══ PROVIDED RECORDS ══
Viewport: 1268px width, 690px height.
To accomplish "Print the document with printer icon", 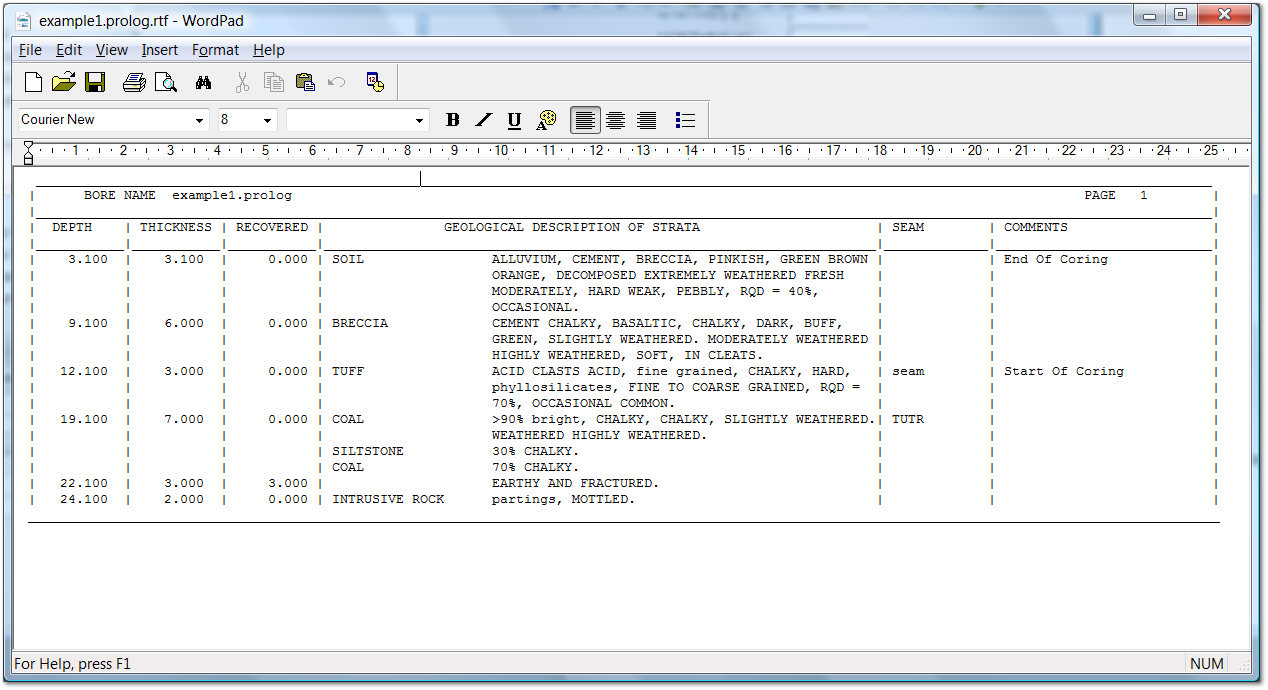I will pyautogui.click(x=134, y=83).
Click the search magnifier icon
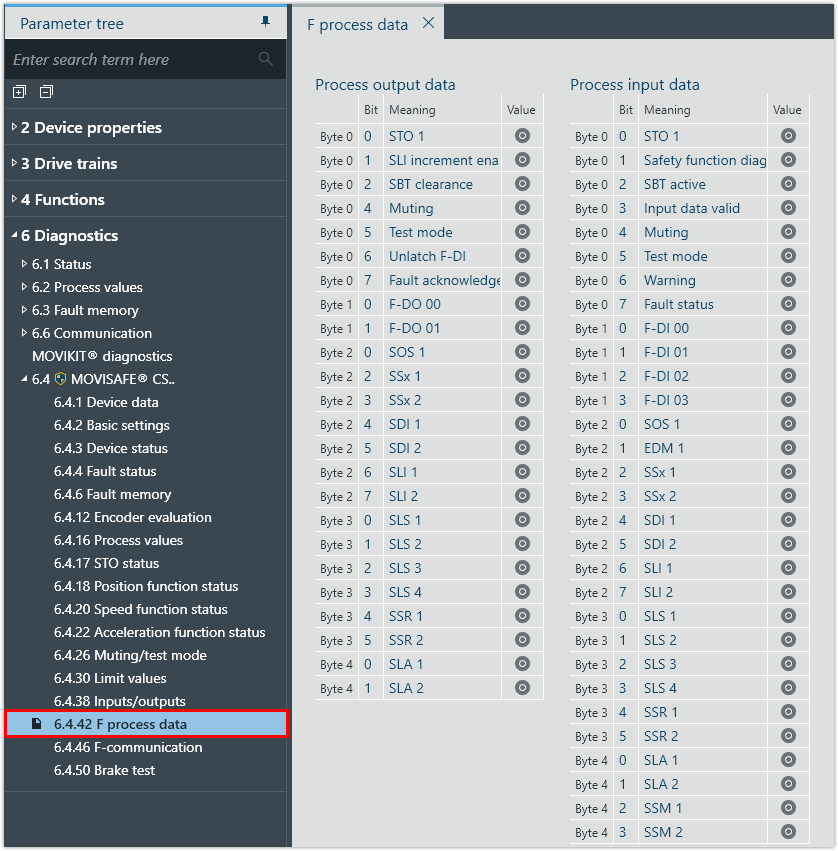Image resolution: width=838 pixels, height=851 pixels. [266, 59]
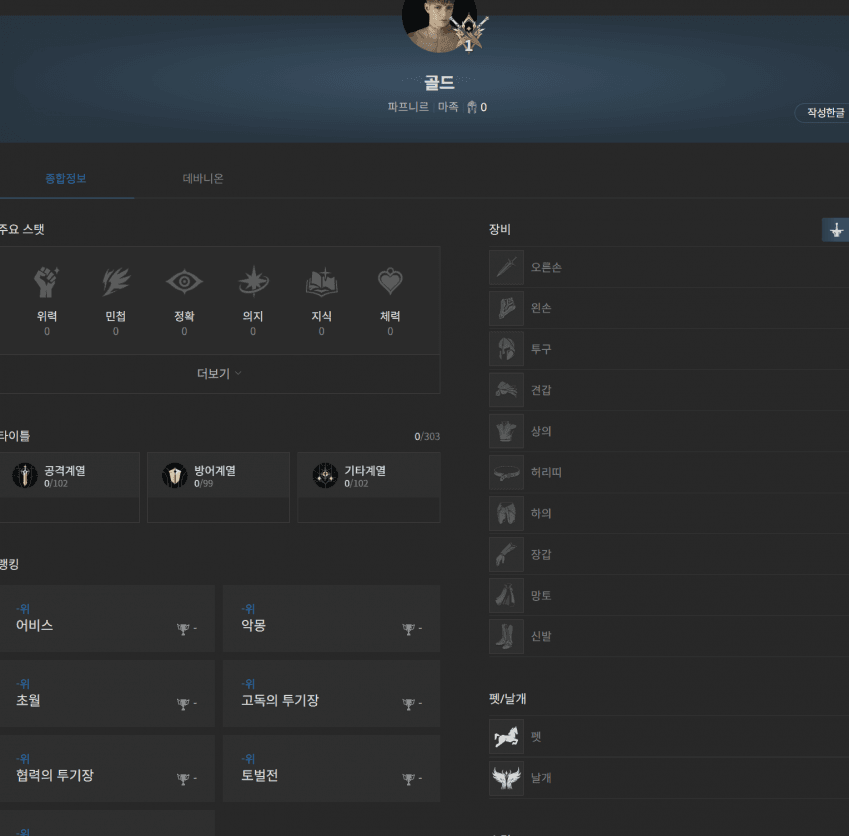The height and width of the screenshot is (836, 849).
Task: Click the equipment download button icon
Action: [835, 230]
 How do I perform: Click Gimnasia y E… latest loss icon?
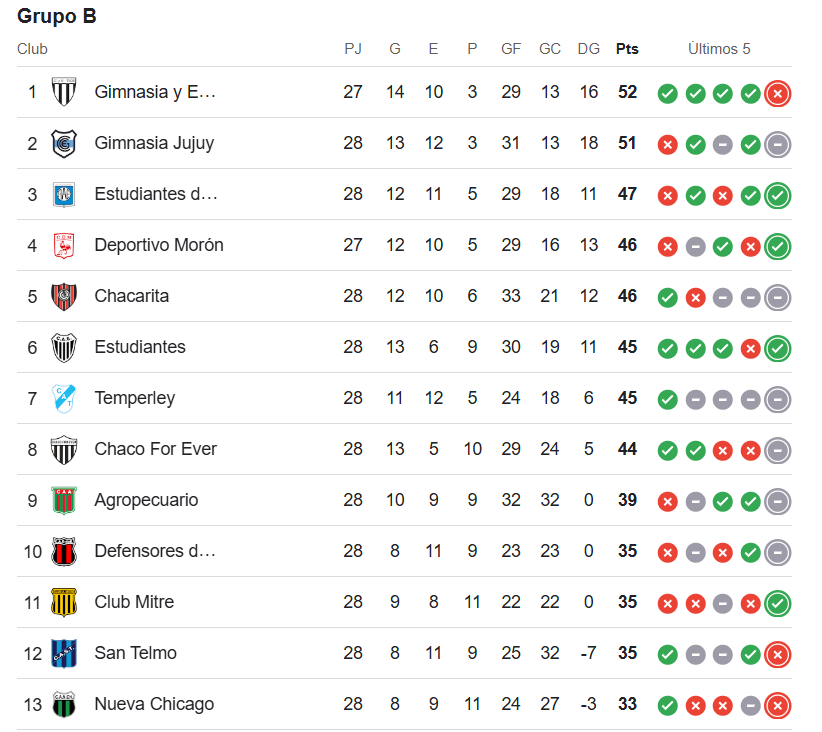777,94
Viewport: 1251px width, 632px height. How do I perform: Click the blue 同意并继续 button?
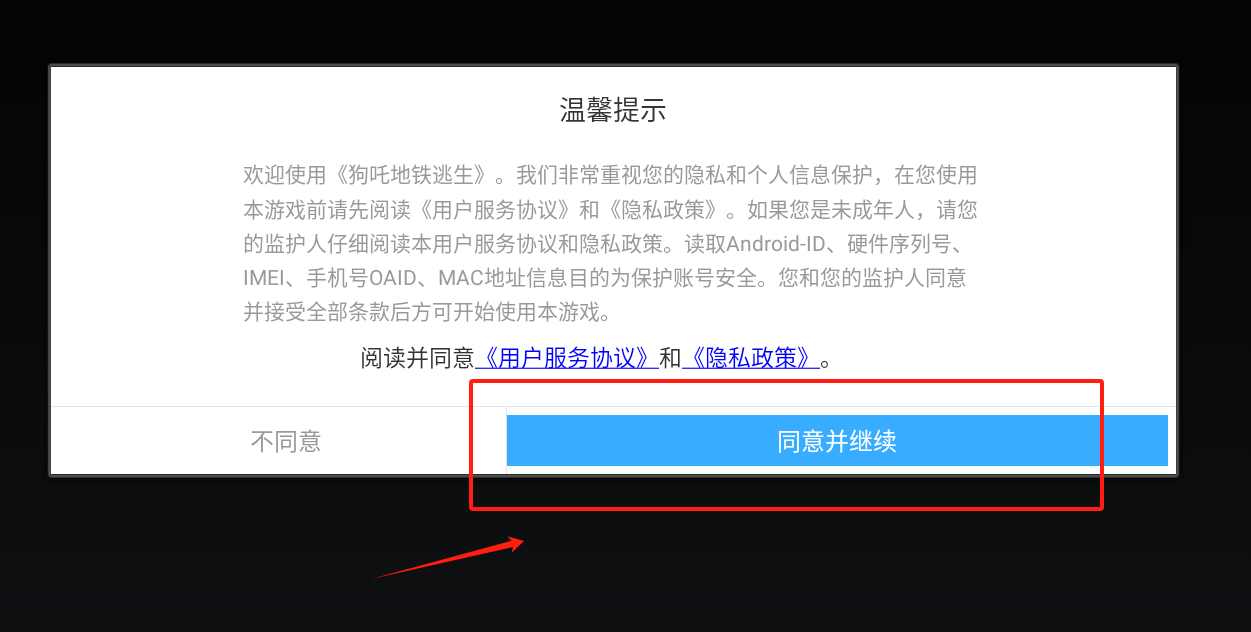point(837,441)
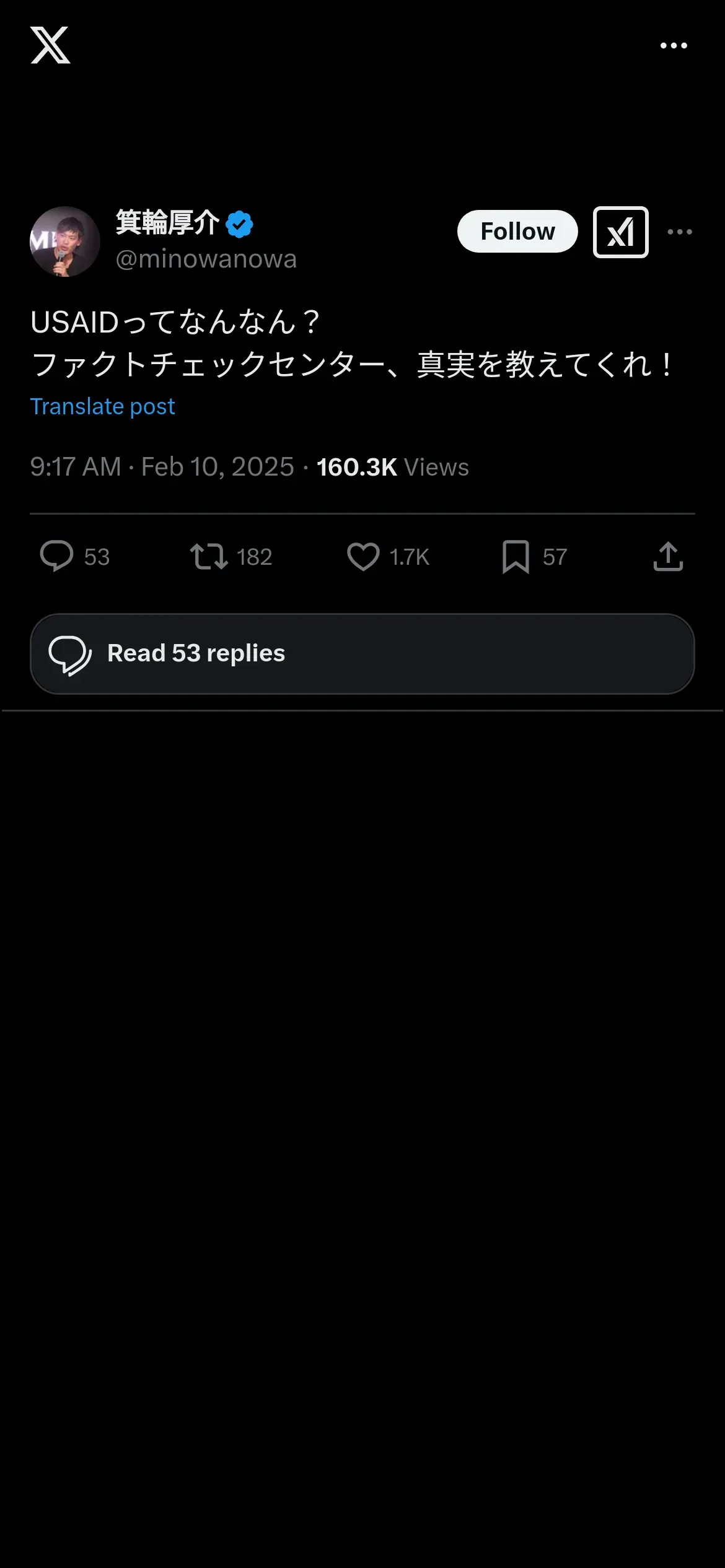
═══
### THE TASK
Give back exactly the lines running from the one that contains "Click the search magnifier icon" to the end of the records, including both of those lines and excluding every picture.

### TASK OUTPUT
Click the search magnifier icon
Image resolution: width=838 pixels, height=851 pixels. [266, 59]
The height and width of the screenshot is (836, 849).
Task: Click the equipment download button icon
Action: [835, 230]
 How do I perform: Click Gimnasia y E… latest loss icon?
777,94
Viewport: 1251px width, 632px height. How do I perform: Click the blue 同意并继续 button?
point(837,441)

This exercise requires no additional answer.